## Yapılacak iş
Aşağıdaki Uşak ve Kuvvai Milliye konulu metinde "Kuvvacılar ayrıca, ihtilal" sözleriyle başlayıp "kaymakamı atayıncaya kadar." sözleriyle biten bölümü harfi harfine yazın.

## Verilen metin
Uşak bilindiği gibi tüm Türkiye'de iki özelliği ile çok öne çıkar. Birincisi Aşıklar Kenti olması, ikincisi ise Kuvvai Milliye ateşinin ilk yakıldığı kent olması.Kurtuluş Mücadelesi öncesi Yunan'ın işgaline çevre illerden hemen hiç birisi kayda değer bir tepki vermezken; hatta Kütahya, dönemin Kütahya Valisinin de zorlaması ile nerede ise Yunan'a teslim edilmişken, Uşak'ta Kuvvai Milliyeciler en başından itibaren Yunan'ın işgalini kabullenmemiş, özellikle Gediz, Simav, Eşme, Sarıgöl, Alaşehir tarafından da gelen destek ile beraber, kendilerinin hareket alanını daraltmak maksatlı önlemler alan, hatta yakalattığı bir çok Kuvvacıyı, vatanı savunmak değil ama uyduruk bazı gerekçeler ile (asayişi bozmak gibi) hapse attıran, dönemin Uşak Kaymakamı Ahmet Tevfik Bey'e karşı kıyam ederek, adeta ihtilal yapmış ve aslında vatanı savunmak dışında hiç bir suçu bulunmayan hapisteki Kuvvacıları serbest bırakırken, Ahmet Tevfik Beyi azlederek hapse atmışlardır.
Kuvvacılar ayrıca, ihtilal niteliğindeki bu davranışlarını, Osmanlı Hükümetine bir telgraf ile bildirmişlerdir. Osmanlı (İstanbul) Hükümeti ve padişah Kuvvai Milliyecilerden Kaymakamın salınıvermesini, kendisini Burdur Kaymakamlığına sürgün olarak vazifelendirdiklerini bildiren bir telgraf ile beraber talep eder. Osmanlı Hükümetinin bu isteğine, yeni kaymakam atan(ma)ması kaydı ile Kuvvacılar olumlu yanıt vermiş ve Kaymakamı hapisten salıvermişlerdir. Ahmet Tevfik Bey daha sonra Burdur'a Kaymakam olarak sürülmüştür. O günden sonra bildiğim kadarı ile bir daha Uşak'a kaymakam atanmamıştır. Ta ki Mustafa Kemal Atatürk Türkiye Cumhuriyeti Devleti'ni kurup yeni kaymakamı atayıncaya kadar.

## Sağlanan veriler

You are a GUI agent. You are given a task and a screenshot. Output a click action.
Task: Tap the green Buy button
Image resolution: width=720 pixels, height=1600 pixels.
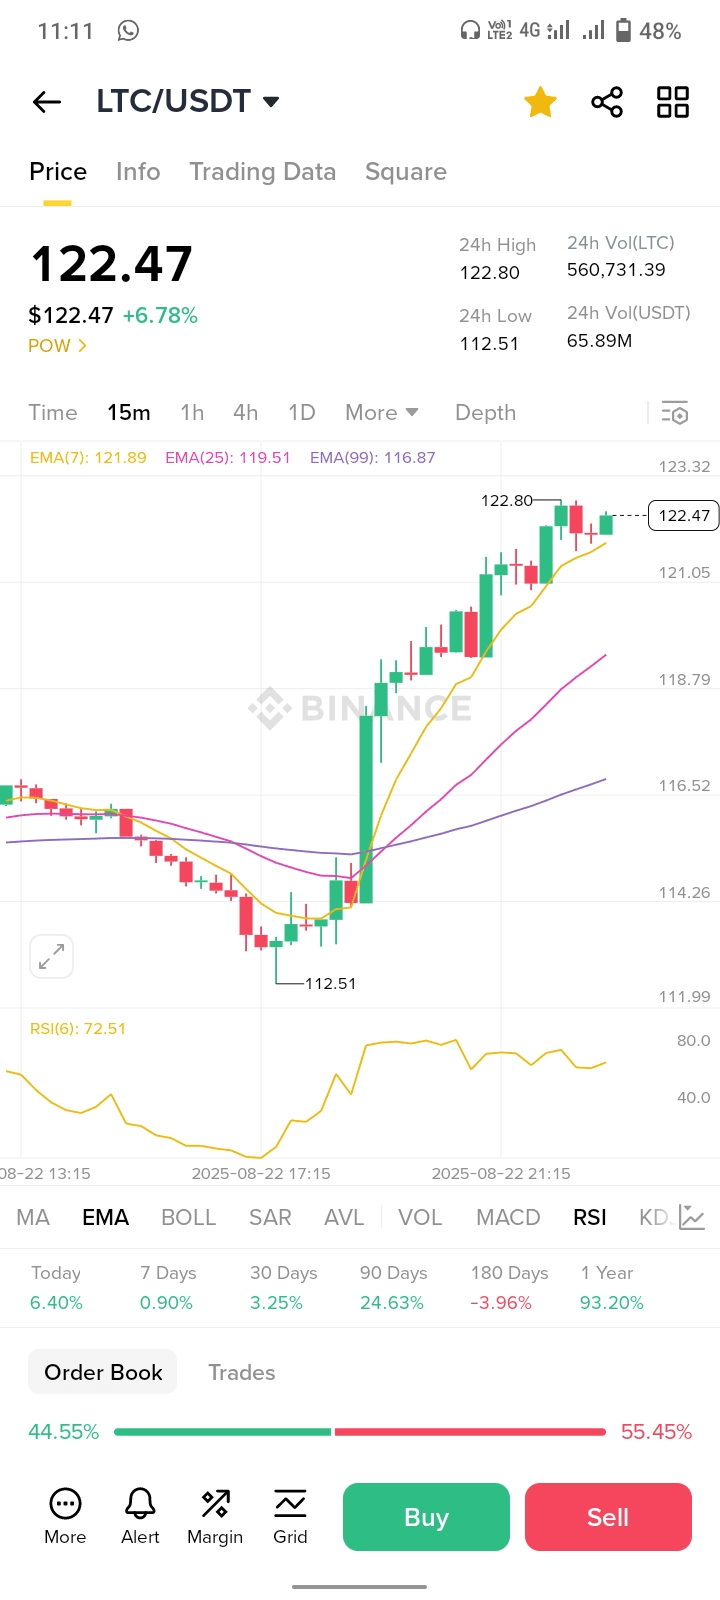[426, 1517]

## Yazılı yanıt
Kuvvacılar ayrıca, ihtilal niteliğindeki bu davranışlarını, Osmanlı Hükümetine bir telgraf ile bildirmişlerdir. Osmanlı (İstanbul) Hükümeti ve padişah Kuvvai Milliyecilerden Kaymakamın salınıvermesini, kendisini Burdur Kaymakamlığına sürgün olarak vazifelendirdiklerini bildiren bir telgraf ile beraber talep eder. Osmanlı Hükümetinin bu isteğine, yeni kaymakam atan(ma)ması kaydı ile Kuvvacılar olumlu yanıt vermiş ve Kaymakamı hapisten salıvermişlerdir. Ahmet Tevfik Bey daha sonra Burdur'a Kaymakam olarak sürülmüştür. O günden sonra bildiğim kadarı ile bir daha Uşak'a kaymakam atanmamıştır. Ta ki Mustafa Kemal Atatürk Türkiye Cumhuriyeti Devleti'ni kurup yeni kaymakamı atayıncaya kadar.